Korra was a direct and frank person. Introverted. It wasn’t easy to bond with him. We had parallel dreams: two new routes on Cerro Torre, which ran elegantly and direct on the east face then on the north face. Calling these routes mere “dreams” would be an understatement. Opening these routes, for Korra, as it was for me, was a reason to live. I’m sure of that. It was what made sense of our existence.
We knew each other at the foot of this mountain and our destinies have crossed for three years in the hope of climbing to the summit of the “scream of stone.” You were an alpinist “all facts and no smoke,” highly regarded in our world even though the mass media were never able to communicate your real value to the main public. Earning your esteem was a reason for me to have great pride. I’m grateful for all the days we spent together, I’ll never forget our meeting on the north face of Cerro Torre, and I’ll never forget [how] your boldness, confidence and speed led us out of that wall. Deep condolences to all your family.

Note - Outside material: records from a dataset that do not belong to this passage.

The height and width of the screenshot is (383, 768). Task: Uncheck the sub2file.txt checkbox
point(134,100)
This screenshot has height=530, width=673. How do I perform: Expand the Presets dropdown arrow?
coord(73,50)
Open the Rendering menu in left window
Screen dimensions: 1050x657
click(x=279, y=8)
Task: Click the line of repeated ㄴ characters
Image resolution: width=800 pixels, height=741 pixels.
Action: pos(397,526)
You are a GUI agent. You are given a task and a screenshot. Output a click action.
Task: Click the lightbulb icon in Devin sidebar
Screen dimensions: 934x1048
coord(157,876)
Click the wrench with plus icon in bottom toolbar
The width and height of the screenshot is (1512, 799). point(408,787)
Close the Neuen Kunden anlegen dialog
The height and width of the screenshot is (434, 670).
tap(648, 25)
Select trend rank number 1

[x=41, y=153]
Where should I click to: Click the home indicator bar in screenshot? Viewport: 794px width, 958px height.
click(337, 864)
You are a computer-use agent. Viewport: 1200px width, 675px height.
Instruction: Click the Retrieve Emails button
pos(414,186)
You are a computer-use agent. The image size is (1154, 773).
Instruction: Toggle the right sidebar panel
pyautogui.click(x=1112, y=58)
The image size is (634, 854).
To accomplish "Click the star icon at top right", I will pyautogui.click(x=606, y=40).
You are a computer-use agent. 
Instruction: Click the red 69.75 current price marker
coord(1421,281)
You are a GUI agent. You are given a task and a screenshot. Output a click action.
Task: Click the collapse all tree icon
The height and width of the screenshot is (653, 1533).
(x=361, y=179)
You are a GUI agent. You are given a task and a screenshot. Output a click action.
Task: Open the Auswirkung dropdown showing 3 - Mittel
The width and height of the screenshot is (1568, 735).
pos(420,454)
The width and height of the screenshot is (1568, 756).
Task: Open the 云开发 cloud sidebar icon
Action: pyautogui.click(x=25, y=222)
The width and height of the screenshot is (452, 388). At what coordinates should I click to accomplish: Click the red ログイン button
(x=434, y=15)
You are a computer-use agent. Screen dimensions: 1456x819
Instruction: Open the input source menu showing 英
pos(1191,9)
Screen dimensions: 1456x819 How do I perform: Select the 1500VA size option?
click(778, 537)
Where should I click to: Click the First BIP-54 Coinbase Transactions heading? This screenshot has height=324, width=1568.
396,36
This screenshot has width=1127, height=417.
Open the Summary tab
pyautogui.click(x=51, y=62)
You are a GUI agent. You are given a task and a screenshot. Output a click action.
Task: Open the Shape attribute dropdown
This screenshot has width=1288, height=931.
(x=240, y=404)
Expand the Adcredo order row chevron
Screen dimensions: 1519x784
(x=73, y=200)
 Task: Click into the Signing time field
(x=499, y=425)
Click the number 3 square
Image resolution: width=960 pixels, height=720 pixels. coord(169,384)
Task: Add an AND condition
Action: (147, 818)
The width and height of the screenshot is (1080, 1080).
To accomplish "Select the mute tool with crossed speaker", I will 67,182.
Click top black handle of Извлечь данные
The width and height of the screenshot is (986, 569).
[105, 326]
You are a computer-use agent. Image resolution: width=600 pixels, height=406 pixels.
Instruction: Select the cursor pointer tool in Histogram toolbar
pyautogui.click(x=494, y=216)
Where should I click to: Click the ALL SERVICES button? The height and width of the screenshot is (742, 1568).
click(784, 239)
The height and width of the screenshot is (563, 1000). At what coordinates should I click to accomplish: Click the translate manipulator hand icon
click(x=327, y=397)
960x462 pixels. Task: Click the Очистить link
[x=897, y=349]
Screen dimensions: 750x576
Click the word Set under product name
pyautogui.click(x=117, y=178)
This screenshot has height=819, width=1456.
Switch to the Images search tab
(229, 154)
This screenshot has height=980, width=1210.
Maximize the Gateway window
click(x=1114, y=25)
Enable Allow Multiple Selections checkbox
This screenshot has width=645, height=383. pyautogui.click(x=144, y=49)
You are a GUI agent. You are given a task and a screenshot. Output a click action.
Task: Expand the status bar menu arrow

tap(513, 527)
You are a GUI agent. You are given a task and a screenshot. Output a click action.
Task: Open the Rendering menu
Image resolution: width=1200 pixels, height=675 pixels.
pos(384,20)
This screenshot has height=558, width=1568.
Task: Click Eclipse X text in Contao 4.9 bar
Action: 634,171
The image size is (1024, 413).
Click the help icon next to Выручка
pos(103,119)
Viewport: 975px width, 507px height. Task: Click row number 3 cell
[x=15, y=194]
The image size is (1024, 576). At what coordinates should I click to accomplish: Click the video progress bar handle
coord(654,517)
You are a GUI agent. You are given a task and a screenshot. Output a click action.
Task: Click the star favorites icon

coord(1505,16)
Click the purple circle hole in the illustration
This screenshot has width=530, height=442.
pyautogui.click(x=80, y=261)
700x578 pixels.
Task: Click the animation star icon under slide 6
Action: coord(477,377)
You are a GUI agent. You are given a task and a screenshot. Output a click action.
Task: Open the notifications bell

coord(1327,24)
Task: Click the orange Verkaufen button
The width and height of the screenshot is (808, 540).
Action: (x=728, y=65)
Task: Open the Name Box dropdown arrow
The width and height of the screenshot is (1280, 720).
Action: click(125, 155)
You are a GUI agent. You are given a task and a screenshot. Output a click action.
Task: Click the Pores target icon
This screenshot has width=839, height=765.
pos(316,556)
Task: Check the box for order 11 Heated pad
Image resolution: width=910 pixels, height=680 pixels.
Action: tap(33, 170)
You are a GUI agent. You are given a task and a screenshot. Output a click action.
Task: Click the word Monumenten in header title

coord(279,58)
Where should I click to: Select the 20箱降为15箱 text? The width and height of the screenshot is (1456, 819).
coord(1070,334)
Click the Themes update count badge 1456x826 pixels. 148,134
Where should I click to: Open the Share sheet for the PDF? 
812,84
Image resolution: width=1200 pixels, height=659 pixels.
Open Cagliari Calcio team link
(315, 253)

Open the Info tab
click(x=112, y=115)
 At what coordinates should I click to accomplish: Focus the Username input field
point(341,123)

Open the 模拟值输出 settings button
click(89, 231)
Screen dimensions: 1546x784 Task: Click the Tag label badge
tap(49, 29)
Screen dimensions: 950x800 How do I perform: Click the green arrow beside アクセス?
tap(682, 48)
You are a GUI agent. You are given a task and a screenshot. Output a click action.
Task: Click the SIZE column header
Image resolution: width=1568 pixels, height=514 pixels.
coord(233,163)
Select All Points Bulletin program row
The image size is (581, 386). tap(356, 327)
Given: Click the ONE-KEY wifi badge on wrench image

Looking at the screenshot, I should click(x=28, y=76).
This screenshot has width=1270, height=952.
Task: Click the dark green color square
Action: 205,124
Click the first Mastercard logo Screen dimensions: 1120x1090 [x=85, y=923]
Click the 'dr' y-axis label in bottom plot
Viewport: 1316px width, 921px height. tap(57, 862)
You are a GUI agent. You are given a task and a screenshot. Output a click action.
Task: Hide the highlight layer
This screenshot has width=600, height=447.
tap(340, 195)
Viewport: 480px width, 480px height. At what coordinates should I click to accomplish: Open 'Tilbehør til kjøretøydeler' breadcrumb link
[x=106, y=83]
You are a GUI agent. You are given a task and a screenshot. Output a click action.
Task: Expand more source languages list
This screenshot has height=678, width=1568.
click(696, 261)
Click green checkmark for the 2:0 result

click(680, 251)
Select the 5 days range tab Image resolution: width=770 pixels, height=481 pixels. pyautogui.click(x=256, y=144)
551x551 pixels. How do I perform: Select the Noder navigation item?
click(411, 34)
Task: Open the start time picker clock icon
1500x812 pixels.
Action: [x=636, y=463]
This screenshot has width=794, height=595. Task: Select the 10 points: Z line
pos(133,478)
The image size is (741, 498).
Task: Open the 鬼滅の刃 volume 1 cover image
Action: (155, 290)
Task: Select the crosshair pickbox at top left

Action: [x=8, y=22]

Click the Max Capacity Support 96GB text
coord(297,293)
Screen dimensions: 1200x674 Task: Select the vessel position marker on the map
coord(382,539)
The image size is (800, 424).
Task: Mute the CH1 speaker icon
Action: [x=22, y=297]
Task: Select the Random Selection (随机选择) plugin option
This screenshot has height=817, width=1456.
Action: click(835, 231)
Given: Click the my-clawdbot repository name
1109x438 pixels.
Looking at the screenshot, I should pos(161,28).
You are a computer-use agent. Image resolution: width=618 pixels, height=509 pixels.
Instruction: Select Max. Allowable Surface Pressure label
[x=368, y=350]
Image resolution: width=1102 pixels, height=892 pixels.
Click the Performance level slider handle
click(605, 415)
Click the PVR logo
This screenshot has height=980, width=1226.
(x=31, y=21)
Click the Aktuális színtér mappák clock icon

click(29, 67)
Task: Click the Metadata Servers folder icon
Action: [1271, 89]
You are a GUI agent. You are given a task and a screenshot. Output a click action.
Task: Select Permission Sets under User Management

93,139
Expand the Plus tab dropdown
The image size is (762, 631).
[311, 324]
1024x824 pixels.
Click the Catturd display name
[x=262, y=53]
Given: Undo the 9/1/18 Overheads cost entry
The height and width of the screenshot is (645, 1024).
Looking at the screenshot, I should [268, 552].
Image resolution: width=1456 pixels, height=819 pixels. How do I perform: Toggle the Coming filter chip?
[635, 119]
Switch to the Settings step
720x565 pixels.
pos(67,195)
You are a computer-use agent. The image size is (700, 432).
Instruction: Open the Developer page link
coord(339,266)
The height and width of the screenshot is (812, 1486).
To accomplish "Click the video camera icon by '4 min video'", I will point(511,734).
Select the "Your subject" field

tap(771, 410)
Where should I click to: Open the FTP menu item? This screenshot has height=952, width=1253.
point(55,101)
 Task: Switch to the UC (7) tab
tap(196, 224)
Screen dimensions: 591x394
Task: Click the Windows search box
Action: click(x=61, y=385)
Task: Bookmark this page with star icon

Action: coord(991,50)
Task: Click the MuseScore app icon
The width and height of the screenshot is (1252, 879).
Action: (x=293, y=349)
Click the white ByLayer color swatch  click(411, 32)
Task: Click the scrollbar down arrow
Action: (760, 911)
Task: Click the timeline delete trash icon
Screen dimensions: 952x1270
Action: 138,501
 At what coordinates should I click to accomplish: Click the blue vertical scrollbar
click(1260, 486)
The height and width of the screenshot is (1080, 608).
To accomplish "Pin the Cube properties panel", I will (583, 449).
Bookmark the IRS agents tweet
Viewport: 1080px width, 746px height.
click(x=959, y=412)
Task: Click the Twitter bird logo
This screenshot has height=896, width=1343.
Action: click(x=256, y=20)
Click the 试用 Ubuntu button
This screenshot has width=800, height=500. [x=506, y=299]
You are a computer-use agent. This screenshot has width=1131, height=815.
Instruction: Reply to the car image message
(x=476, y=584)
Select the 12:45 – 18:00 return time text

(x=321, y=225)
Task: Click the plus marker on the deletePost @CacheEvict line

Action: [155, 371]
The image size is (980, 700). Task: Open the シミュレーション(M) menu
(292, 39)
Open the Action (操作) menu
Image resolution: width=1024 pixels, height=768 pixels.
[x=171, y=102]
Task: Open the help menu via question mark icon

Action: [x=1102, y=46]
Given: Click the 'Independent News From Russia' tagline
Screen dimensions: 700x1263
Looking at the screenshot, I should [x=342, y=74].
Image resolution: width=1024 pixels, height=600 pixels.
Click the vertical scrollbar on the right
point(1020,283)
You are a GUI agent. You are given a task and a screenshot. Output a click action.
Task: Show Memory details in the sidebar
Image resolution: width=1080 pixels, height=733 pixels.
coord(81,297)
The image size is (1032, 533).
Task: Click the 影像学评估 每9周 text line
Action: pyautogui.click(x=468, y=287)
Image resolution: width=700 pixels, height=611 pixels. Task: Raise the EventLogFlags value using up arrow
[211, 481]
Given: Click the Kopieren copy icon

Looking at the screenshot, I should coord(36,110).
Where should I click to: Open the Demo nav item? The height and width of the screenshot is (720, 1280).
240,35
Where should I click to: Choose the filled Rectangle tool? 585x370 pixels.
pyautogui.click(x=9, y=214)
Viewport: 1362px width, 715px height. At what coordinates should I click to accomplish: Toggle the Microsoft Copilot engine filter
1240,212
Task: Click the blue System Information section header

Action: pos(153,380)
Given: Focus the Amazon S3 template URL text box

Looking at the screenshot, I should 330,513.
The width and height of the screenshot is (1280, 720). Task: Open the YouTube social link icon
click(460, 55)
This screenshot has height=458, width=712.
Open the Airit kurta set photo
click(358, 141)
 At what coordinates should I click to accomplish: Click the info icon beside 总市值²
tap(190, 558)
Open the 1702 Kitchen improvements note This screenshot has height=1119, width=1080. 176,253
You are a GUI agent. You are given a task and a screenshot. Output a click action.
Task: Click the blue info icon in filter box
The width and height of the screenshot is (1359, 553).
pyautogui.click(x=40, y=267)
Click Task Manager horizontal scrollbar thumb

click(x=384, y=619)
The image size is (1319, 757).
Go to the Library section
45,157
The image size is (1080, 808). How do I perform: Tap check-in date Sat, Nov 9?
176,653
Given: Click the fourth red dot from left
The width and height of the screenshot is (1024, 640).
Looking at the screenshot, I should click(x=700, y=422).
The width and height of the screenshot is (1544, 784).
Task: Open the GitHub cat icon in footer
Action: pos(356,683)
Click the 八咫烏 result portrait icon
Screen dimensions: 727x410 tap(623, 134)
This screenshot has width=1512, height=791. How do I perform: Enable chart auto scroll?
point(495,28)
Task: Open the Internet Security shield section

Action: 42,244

Patagonia Vertical reposted an update from the non-governmental organization El Centro Andino El Chalten on February 1:
We wish to convey our deepest sorrow for the loss of Korra, and send our condolences and affection to his daughter, family and friends.
From the Comision de Auxilio (rescue team) and @centroandinoelchalten we would like to thank all those who collaborated voluntarily and wholeheartedly leaving aside their personal lives to respond to a call for help. We cannot name everyone, but we wish to acknowledge the many that collaborate directly or indirectly.
Finally, we would like to emphasize that this task of bringing Tommy back and trying to reach Korra was possible thanks to the teamwork of several institutions, the Army, National Park Administration, as well as the climbing community, that did not hesitate to give their best in the most difficult moments, demonstrating once more that in this town at the foot of the mountains, we are all part of the rescue team.
Thomas Huber, February 2:
When dreamy days in the mountains turn into a nightmare….
We had spent the past days also climbing on the Fitz Roy side. It was warm, sunny and couldn’t be better, until the moment climbers saw an SOS light signal on the Torres, early in the morning of Friday [January] 28. That was the moment when a dark cloud loomed over all the beauty of the past few days.
An ice avalanche hit Tommy Aguilo and Korra Pesce high on Cerro Torre while descending, after completing one of the best climbs in Patagonia.
All the climbers in the valley began to strategize for a rescue opportunity. This set in motion a chain reaction. We soon discovered that [Tommy] could abseil with a small piece of rope. Korra was badly injured and unable to move. Tommy made it to the Triangle snowfield, 400 meters above the ground. I went to the base of Cerro Torre with a small team. [Luka Lindic] and Luka [Krajnc] made observations from the other side of the valley with [binoculars]. They gave information about the action on the wall via radio. Luckily [Matteo Della Bordella] and his team managed to descend from Cerro Torre via the Compressor Route and [Roger Schaeli] arrived with the first group of the rescue team. We joined a fast evacuation team and climbed the lower part to the snowfield within three hours. We reached Tommy before dark. He was injured, very weak but very clear in his mind and could still move his feet. Tommy had an incredible desire to survive. This was nothing short of a miracle. I organized Tommy abseiling with [Roberto Indio Treu], an Argentine member of the rescue team. Matteo and Roger tried to continue climbing to Korra.
At the end we all pushed ourselves to the limit that night and we ended up going 30 hours nonstop without sleep. At the end we rescued Tommy but we couldn’t reach Korra. It was an unbelievable team effort by Argentinian and international climbers, which can be rated far above a summit success on Cerro Torre. But in the end it remains a painful loss of a great friend and climber. Korra Pesce, be free.